The chapel was officially dedicated on October 2, 1910, by Archbishop John Farley. Cardinal Farley dedicated the enlarged structure on February 11, 1915, the Feast of Our Lady of Lourdes.

Notre Dame became an independent parish in 1919 and grew from a small chapel to the present church in the late 1920s and early 1930s. It was still a center for New York's French community when Cardinal Charost of Rennes visited the church in June 1926 and when Bishop Alfred Baudrillart of the Institut Catholique de Paris presided at a ceremony in April 1927.
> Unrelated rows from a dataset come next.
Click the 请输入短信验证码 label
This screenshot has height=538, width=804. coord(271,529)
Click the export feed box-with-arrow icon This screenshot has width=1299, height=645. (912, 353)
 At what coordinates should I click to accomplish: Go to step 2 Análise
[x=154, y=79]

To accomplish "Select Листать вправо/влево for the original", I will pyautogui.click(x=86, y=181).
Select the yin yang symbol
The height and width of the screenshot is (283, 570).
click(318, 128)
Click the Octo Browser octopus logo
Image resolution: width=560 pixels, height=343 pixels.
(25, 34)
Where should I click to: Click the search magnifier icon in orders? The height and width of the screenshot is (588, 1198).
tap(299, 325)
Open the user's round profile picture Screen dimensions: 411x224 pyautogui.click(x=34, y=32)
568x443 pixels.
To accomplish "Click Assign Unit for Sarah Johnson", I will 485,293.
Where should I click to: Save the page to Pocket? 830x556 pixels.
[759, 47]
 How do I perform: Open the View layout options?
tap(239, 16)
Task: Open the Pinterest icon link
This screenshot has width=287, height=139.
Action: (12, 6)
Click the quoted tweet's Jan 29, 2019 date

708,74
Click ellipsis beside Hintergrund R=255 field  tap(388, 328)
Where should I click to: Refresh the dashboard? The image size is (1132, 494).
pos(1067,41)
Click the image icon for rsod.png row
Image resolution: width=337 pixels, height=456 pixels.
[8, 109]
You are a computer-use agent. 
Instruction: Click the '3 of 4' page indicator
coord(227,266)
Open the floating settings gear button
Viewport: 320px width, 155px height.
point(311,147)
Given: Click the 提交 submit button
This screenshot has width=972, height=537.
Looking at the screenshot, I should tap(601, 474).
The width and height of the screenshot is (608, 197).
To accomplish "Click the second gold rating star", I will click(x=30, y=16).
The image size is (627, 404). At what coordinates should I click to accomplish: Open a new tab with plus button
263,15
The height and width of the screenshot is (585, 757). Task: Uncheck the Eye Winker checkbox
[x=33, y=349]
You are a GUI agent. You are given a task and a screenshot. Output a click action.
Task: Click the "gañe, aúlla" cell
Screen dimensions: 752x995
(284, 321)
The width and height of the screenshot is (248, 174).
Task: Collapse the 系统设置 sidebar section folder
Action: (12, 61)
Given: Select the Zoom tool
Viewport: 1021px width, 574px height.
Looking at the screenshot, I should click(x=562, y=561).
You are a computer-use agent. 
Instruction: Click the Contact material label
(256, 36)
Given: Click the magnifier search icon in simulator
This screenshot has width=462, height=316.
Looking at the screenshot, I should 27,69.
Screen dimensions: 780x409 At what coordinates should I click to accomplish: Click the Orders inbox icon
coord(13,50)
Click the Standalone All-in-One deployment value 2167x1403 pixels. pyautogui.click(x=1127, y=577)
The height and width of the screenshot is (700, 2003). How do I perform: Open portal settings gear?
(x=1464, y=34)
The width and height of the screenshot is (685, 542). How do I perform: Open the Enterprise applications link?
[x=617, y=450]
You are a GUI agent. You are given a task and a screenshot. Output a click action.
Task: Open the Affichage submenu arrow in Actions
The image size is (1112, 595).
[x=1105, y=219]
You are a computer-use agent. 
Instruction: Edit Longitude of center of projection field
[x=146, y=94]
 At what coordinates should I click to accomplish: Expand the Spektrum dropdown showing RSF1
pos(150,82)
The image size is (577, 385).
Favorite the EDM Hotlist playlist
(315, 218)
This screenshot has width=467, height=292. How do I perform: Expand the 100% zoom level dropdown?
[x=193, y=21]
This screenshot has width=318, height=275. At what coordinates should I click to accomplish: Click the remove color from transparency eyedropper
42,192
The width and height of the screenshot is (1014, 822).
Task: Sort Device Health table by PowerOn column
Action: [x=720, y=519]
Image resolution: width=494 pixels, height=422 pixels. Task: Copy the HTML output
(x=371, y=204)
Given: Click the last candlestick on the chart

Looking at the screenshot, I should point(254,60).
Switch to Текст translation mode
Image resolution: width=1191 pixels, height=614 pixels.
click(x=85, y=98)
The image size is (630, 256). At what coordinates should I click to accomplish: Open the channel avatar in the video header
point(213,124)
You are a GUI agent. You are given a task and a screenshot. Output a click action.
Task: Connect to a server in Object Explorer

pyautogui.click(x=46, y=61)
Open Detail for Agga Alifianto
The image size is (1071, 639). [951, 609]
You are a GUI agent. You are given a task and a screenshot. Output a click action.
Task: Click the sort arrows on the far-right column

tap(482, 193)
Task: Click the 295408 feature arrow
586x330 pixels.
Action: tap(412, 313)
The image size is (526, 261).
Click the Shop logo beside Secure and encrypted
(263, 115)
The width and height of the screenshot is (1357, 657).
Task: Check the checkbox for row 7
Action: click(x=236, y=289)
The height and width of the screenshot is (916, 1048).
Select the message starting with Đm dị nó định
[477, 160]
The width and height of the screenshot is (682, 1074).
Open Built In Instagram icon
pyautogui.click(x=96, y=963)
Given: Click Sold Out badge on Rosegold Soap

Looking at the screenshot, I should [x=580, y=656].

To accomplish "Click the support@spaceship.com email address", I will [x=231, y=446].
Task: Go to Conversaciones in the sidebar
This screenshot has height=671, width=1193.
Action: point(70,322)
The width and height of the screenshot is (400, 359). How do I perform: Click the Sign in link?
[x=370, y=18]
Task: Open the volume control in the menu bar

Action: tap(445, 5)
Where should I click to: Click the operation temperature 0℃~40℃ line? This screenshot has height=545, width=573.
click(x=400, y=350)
In 1936, an organization of lay parishioners, the Notre Dame Study Club, was the first group of its type to call upon every Catholic parish to support the Catholic Church in efforts to provide for social justice for black people.

In 1960, charge of Notre Dame was transferred from the Fathers of Mercy to the Archdiocese of New York.

In January 1967, the New York City Landmarks Preservation Commission designated the Church and the Rectory of Notre Dame as official city landmarks. The buildings were listed on the National Register of Historic Places on May 6, 1980.

In 1988, some parishioners sued under canon law to prevent the remodeling of the sanctuary, specifically relocating the altar in accordance with liturgical reforms established by Second Vatican Council.

==Notre Dame today==
Over the years, the French community was integrated with other ethnic groups. Calling Notre Dame home are many people of Irish, German, Italian, Black, Hispanic and Filipino descent. Today Notre Dame is still just as ethnically diverse as its neighborhood.

In 2003, the Archdiocese of New York entrusted the Polish Province of the Dominican Order with the responsibility of taking care of Notre Dame Parish and all its ministries. Control returned to the archdiocese in the fall of 2011.

Catholic Campus Ministry at Columbia University became a part of the parish mission of Notre Dame in 1988. Notre Dame's community includes ministry at St. Luke's Hospital and the nearby Amsterdam Nursing Home, part of NewYork-Presbyterian Healthcare System.

The Church is also home to Columbia's Thomas Merton Institute for Catholic Life, which opened in 2023.